• **THE EXERCISE**
Copy the following data exactly as it stands, beginning at the line that contains "Click the X" and ending after the line that contains "Action: 182,171".

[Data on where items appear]
-- Begin --

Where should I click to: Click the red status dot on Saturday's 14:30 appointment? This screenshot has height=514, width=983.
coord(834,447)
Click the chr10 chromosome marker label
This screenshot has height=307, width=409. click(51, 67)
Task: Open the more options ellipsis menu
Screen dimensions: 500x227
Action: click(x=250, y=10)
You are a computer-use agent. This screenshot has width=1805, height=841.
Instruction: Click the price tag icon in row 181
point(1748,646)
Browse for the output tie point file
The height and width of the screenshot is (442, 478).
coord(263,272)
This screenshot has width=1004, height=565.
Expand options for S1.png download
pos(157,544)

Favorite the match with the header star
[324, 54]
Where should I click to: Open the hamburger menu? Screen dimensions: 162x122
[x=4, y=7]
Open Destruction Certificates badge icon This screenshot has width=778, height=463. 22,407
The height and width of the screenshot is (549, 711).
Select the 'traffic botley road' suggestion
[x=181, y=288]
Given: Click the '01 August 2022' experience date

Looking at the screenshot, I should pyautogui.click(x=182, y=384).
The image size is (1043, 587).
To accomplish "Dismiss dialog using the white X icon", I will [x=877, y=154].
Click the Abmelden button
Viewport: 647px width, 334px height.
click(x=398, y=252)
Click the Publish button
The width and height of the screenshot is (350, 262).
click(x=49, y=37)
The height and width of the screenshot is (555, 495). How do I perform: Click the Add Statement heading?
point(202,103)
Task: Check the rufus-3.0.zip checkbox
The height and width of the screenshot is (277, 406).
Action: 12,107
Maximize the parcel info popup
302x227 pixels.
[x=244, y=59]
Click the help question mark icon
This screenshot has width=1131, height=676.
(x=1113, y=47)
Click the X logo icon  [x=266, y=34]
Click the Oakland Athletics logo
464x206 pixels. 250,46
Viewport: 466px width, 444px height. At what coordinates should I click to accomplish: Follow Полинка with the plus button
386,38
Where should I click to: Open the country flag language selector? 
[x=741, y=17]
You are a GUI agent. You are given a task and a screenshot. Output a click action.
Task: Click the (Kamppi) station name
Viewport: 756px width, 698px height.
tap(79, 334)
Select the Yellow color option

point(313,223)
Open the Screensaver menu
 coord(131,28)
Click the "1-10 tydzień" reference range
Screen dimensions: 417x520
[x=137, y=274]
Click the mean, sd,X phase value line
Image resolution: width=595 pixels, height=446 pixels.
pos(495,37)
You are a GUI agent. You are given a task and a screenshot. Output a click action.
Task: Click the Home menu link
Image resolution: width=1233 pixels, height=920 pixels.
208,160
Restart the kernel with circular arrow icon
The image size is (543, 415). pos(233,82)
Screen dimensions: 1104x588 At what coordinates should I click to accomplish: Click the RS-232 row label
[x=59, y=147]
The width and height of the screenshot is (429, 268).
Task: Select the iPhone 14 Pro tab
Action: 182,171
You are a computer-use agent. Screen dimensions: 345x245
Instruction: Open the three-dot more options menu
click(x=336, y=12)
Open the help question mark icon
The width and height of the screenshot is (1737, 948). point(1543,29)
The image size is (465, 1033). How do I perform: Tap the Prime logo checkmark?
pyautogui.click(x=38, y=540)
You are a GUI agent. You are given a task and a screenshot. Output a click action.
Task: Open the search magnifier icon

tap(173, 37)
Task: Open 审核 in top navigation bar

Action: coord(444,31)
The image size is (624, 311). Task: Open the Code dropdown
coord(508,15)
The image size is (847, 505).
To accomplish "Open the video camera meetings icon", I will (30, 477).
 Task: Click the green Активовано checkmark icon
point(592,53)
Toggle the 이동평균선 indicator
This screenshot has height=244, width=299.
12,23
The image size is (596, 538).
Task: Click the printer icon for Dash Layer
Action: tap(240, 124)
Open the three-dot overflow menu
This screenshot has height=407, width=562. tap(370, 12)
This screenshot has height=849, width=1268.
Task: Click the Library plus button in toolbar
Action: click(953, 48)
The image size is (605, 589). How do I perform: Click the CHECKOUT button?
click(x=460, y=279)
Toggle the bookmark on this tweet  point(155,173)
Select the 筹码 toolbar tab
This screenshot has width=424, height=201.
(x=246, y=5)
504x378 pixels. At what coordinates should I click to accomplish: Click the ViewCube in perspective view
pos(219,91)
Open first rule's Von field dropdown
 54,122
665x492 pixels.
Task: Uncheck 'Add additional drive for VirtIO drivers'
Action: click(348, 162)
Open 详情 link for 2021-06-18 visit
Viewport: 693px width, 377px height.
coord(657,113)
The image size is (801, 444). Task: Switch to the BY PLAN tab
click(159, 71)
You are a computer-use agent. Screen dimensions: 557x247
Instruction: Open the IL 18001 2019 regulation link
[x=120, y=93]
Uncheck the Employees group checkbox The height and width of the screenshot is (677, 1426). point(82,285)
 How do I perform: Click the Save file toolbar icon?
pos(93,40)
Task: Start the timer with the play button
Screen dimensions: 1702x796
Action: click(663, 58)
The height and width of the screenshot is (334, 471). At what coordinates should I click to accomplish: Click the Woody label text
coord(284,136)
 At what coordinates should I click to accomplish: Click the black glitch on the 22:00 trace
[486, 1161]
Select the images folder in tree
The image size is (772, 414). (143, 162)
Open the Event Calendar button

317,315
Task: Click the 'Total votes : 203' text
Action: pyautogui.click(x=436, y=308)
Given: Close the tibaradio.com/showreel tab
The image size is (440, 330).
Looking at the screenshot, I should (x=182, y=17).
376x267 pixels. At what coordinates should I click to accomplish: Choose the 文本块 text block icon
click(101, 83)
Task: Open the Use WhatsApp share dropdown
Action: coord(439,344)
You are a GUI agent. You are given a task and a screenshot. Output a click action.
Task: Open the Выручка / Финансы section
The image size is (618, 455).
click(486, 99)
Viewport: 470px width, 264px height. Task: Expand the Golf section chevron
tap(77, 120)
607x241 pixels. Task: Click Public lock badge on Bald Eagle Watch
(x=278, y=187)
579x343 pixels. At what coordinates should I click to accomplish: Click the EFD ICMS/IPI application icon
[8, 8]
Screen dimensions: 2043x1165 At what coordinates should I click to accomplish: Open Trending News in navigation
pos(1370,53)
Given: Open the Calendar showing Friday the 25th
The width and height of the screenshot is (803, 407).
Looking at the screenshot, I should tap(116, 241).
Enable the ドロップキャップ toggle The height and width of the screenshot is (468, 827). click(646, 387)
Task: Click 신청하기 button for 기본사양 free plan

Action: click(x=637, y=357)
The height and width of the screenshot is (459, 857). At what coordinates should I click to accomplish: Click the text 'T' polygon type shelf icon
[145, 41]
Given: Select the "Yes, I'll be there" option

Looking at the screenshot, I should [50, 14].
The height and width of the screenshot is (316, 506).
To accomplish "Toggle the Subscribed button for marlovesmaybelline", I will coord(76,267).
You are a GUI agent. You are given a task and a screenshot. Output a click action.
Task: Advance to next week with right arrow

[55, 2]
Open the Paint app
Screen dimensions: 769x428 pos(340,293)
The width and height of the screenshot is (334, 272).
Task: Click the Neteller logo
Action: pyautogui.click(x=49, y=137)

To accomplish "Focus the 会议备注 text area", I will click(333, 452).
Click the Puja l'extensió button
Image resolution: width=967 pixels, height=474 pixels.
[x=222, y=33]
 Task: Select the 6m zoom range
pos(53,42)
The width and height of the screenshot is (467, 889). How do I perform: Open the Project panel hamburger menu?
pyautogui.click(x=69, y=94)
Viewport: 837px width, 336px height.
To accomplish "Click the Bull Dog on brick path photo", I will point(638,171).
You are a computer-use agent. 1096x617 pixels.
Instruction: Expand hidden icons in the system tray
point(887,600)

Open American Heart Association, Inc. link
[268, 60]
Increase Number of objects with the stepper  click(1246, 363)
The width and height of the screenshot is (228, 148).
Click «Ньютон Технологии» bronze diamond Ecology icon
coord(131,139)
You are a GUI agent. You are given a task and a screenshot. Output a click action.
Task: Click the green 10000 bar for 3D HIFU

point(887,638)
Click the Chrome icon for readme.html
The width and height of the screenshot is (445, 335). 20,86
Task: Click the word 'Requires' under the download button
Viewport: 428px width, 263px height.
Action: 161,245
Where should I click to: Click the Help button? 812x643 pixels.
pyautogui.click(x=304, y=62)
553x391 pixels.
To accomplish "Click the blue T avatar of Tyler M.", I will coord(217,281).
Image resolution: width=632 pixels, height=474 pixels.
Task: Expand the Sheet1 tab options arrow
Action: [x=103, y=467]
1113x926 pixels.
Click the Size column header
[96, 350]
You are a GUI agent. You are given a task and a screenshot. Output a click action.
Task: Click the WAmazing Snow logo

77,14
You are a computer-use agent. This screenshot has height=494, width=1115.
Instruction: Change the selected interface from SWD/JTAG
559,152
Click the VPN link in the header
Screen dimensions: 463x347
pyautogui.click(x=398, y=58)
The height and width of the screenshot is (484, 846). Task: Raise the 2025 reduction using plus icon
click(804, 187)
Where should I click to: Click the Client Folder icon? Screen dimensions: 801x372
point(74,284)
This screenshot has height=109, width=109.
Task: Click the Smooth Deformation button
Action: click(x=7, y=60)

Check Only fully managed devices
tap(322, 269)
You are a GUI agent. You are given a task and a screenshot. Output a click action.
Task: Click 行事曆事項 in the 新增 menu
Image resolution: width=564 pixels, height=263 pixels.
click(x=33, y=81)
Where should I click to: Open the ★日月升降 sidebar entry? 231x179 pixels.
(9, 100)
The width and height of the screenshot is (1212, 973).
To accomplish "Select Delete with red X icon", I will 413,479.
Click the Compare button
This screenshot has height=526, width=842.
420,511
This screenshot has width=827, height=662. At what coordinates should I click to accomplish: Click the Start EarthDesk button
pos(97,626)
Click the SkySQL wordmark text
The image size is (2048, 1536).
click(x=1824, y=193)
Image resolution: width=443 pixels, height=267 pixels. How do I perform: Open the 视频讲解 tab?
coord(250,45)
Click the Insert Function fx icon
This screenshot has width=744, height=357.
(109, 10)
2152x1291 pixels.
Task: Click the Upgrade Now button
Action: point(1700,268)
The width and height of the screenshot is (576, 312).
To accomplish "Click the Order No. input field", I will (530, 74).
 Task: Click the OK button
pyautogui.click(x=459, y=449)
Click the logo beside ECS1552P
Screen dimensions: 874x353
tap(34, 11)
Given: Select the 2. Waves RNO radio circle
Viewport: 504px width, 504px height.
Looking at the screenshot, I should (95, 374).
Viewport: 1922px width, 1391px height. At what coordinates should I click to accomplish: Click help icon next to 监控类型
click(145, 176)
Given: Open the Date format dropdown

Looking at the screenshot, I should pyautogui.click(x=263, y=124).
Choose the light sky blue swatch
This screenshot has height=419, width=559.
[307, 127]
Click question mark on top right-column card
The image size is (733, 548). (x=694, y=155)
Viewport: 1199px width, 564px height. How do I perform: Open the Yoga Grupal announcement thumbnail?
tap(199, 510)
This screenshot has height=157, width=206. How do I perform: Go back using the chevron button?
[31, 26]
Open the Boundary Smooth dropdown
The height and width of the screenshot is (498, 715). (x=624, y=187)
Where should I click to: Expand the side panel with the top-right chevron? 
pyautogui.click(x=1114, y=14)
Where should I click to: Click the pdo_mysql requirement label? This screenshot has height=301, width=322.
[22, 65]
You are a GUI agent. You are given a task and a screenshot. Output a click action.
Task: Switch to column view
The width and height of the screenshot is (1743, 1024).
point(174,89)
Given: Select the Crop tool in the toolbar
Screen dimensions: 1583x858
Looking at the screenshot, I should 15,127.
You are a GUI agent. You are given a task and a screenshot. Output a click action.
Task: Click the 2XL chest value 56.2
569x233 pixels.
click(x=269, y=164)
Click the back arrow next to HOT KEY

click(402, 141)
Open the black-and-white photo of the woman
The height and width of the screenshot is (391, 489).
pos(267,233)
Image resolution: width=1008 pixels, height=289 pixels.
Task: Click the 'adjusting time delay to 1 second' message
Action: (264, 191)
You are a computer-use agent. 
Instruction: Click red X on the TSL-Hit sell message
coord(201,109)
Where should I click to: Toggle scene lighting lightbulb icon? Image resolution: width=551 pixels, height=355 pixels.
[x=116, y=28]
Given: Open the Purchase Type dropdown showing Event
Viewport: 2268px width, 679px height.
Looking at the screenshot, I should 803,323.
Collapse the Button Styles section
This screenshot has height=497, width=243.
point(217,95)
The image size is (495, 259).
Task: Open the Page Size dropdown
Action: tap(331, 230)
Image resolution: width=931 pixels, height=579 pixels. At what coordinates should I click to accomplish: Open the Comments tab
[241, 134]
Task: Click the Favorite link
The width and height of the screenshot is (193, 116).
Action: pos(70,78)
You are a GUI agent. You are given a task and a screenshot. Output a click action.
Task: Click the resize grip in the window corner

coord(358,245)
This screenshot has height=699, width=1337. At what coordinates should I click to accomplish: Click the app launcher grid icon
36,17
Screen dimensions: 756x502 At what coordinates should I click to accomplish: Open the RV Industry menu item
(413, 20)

-- End --

• **ANSWER FOR THIS EXERCISE**
Click the X logo icon  [x=266, y=34]
Click the Oakland Athletics logo
464x206 pixels. 250,46
Viewport: 466px width, 444px height. At what coordinates should I click to accomplish: Follow Полинка with the plus button
386,38
Where should I click to: Open the country flag language selector? 
[x=741, y=17]
You are a GUI agent. You are given a task and a screenshot. Output a click action.
Task: Click the (Kamppi) station name
Viewport: 756px width, 698px height.
tap(79, 334)
Select the Yellow color option

point(313,223)
Open the Screensaver menu
 coord(131,28)
Click the "1-10 tydzień" reference range
Screen dimensions: 417x520
[x=137, y=274]
Click the mean, sd,X phase value line
Image resolution: width=595 pixels, height=446 pixels.
pos(495,37)
You are a GUI agent. You are given a task and a screenshot. Output a click action.
Task: Click the Home menu link
Image resolution: width=1233 pixels, height=920 pixels.
208,160
Restart the kernel with circular arrow icon
The image size is (543, 415). pos(233,82)
Screen dimensions: 1104x588 At what coordinates should I click to accomplish: Click the RS-232 row label
[x=59, y=147]
The width and height of the screenshot is (429, 268).
Task: Select the iPhone 14 Pro tab
Action: 182,171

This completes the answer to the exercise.